O mesmo acontece com Maria Madalena. Ela vê Jesus, mas não o reconhece. Pensa
que é o jardineiro. Como os anjos, Jesus também pergunta: "Por que você
chora?" E acrescenta: "A quem está procurando?" Resposta:
"Se foi você que o levou, diga-me, que eu vou buscá-lo!" Ela ainda
busca o Jesus do passado, o mesmo de três dias atrás. A imagem de Jesus do
passado impede que ela reconheça o Jesus vivo, presente na frente dela.
* João 20,16: Maria
Madalena reconhece Jesus. Jesus
pronuncia o nome: "Maria!" (Miriam) Foi o sinal de reconhecimento: a
mesma voz, o mesmo jeito de pronunciar o nome. Ela responde:
"Mestre!" (Rabboni). Jesus tinha voltado. A primeira impressão é de
que a morte foi apenas um incidente doloroso de percurso, mas que agora tudo
tinha voltado a ser como antes. Maria abraça Jesus com força. Era o mesmo Jesus
que tinha morrido na cruz, o mesmo que ela tinha conhecido e amado. Aqui se
realiza o que Jesus disse na parábola do Bom Pastor: "Ele as chama pelo
nome e elas conhecem a sua voz". - "Eu conheço as minhas ovelhas e
elas me conhecem" (Jo 10,3.4.14).
* João 20,17: Maria
Madalena recebe a missão de anunciar a ressurreição aos apóstolos. De fato, é o mesmo Jesus, mas a maneira de
ele estar junto dela já não é mais a mesma. Jesus lhe diz: "Não me segure,
porque anda não subi para o Pai!" Jesus vai para junto do Pai. Maria
Madalena deve soltá-lo e assumir sua missão: “Vá dizer aos meus irmãos que subo
para junto do meu Pai, que é Pai de vocês, do meu Deus, que é o Deus de vocês”.
Chama os discípulos de “meus irmãos”. Subindo para o Pai, Jesus abriu o caminho
para nós e fez com que Deus ficasse, de novo, perto de nós. “Quero que eles
estejam comigo onde eu estiver” (Jo 17,24; 14,3).
* João 20,18: A
dignidade e missão de Madalena e das Mulheres.

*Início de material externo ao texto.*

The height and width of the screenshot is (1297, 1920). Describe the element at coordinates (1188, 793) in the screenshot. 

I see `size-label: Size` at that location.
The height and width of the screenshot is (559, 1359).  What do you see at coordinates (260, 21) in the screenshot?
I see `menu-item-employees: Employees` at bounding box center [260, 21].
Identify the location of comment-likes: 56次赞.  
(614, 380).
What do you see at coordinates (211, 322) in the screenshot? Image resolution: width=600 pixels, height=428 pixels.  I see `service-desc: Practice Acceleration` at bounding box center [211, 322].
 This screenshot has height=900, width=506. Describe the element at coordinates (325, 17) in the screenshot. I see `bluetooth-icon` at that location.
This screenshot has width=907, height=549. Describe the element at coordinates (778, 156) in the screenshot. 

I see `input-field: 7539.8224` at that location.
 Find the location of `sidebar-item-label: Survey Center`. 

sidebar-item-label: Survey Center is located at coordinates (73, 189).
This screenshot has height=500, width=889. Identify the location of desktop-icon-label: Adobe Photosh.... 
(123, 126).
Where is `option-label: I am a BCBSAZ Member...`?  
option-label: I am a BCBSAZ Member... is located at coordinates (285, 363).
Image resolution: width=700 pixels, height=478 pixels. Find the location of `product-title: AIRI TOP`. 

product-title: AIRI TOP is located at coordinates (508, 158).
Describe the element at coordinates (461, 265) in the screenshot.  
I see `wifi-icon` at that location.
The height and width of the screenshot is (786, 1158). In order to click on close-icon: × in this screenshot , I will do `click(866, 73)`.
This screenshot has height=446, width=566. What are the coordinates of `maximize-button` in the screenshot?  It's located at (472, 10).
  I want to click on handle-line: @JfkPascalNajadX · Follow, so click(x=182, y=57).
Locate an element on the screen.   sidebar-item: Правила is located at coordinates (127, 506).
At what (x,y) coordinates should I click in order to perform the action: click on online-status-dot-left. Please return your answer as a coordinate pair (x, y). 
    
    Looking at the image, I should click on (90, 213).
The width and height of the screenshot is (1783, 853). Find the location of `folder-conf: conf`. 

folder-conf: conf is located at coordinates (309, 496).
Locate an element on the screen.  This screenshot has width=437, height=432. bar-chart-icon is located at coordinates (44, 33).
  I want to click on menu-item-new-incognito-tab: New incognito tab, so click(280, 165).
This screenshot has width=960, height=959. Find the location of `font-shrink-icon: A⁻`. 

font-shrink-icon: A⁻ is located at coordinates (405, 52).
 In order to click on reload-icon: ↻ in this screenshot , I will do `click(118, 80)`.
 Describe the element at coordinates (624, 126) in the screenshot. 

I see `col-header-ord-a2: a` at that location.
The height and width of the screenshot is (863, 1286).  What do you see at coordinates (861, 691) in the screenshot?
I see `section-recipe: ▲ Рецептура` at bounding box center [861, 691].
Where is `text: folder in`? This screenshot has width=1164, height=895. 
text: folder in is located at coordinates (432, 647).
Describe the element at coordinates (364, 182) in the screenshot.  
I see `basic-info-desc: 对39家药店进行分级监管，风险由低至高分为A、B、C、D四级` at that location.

Maria Madalena é citada como discípula de Jesus (Lc 8,1-2); como
testemunha da sua crucifixão (Mc 15,40-41; Mt 27,55-56; Jo 19,25), do seu
sepultamento (Mc 15,47; Lc 23,55; Mt 27,61), e da sua ressurreição (Mc 16,1-8;
Mt 28,1-10; Lc 24,1-10; Jo 20,1.11-18). E agora ela recebe a ordem, a
ordenação, de ir aos Doze e anunciar a eles que Jesus está vivo. Sem esta Boa
Nova da Ressurreição, as sete lâmpadas dos sacramentos se apagariam (Mt 28,10;
Jo 20,17-18).
Para um confronto
pessoal
1) Você já passou por uma experiência que lhe
deu esse sentimento de perda e de morte? O que foi que lhe trouxe vida nova e
lhe devolveu a esperança e a alegria de viver?
2) Maria Madalena buscava Jesus de um jeito e o
reencontrou de outro jeito. Como isto acontece hoje na nossa vida?